Ginger currently supports the following numerical types - in the future complex numbers with be added.

• “Small” integers: broadly speaking these correspond to the native machine representation of integers, with a couple of bits reserved for tagging. e.g. -1, 0, 1, 2, 77, -23456. These automatically overflow into big-nums.
• “Bignums”, which are integral values of unlimited precision. e.g. 12345678900. These automatically convert into small integers when needed.
• Rational numbers, which are the ratio of two integral values called the numerator and the denomiator. e.g. 1/2, -113/355. Strictly speaking, rationals will be normalised so that the numerator and denominator are coprime, so that they do not share any prime factors, and the denominator is positive.
• Double precision floats: these are the same as the native repesentation of doubles. The clean rules of transreal arithmetic_ are used for all double precision arithmetic. All arithmetic is ‘total’, meaning that it always returns a single, meaningful value - and it is safe and correct to divide by zero, raise zero to the power of zero, etc.
• Strictly transreal numbers: nullity, +infinity and -infinity. These are cleaned up, safe versions of the floating point NaN and infinities that can be used with integers, rationals and floats.

## Total Arithmetic¶

Arithmetic operators are “total”; this means they always return results and never raise exceptions. This follows the underlying rules of transreal arithmetic.
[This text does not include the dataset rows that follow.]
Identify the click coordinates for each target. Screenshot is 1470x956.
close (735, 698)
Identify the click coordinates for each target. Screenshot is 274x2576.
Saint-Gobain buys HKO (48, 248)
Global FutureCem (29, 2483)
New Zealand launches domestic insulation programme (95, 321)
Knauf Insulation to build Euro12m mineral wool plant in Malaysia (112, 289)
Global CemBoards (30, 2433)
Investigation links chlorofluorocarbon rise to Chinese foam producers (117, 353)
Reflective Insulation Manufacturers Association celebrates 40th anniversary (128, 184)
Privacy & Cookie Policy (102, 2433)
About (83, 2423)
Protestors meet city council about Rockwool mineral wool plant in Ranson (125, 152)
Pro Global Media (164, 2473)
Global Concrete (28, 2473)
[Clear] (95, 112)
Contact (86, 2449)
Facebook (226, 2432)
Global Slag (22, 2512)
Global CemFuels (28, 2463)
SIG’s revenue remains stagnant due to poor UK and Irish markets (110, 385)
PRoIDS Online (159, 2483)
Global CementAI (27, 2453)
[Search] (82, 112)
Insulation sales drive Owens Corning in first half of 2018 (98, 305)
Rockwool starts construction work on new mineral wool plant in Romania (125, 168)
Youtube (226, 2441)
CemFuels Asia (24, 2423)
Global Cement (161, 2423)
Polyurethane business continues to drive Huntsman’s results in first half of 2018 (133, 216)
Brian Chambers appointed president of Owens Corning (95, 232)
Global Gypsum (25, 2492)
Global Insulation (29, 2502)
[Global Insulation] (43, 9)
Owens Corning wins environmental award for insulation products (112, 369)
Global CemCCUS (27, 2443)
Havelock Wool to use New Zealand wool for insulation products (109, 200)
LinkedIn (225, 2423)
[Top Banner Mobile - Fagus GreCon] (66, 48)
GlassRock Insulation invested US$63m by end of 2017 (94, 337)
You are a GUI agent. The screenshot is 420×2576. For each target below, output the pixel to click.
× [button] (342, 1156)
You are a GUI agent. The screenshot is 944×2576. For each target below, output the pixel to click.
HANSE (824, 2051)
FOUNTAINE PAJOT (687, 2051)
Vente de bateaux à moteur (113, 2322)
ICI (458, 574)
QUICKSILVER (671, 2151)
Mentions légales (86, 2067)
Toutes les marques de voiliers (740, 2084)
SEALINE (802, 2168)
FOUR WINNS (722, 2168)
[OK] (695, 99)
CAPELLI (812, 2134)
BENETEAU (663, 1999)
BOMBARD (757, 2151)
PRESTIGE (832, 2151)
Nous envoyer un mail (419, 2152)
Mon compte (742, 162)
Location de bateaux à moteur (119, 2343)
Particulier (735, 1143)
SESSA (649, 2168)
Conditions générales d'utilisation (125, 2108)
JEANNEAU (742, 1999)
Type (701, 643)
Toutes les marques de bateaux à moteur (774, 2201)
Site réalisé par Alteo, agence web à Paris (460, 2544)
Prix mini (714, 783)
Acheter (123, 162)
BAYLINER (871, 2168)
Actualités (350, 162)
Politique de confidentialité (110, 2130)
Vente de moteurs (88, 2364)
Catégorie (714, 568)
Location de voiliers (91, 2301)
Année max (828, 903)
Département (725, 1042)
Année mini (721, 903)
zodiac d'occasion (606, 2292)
Because arithmetic is total, numbers are automatically converted from one type to another as necessary. The general rule is that conversions maximise accuracy. (Note, however, that the “/” operator always returns a float - if that is unsuitable there are alternatives, see div and ./.)

## Working with Non-finite Numbers¶

Ginger provides three special values for representing non-finite numbers: infinity, -infinity and nullity. Infinity and -infinity can be intuitively understood as standing for numbers that are too large, positively or negatively, to be represented exactly. Nullity, on the other hand, can be understood as the situation where you have no information about the value.

Unlike the normal floating point versions, there is nothing ‘bad’ about these values. They are generated predictably, work the way you might expect given these intuitive meanings, can be compared reliably with themselves and with other non-finite numbers, and can be stored in variables and so on.

The two infinities are generated when dividing any non-zero finite value by zero, much as in normal floating point arithmetic. They are also used for representing the overflow of arithmetic operations that would otherwise fail.

Nullity is generated when dividing zero by zero and also arises naturally in many problematic situations, such as adding plus and minus infinities. It work a good deal like NaN in ordinary floating point arithmetic but can be safely comparsed with itself. It often comes in handy when writing functions such as the arithmetic mean - there’s no need to check for an empty list of values:

define arithmeticMean( list ) =>>
var sofar := 0;
for i in list do
sofar ::= sofar + i
endfor;
sofar / list.length
enddefine;

>>> arithmeticMean( [] );
There is one result.
1.      nullity


## Basic Arithmetic Functions¶

The basic arithmetic functions are +, -, *, and /.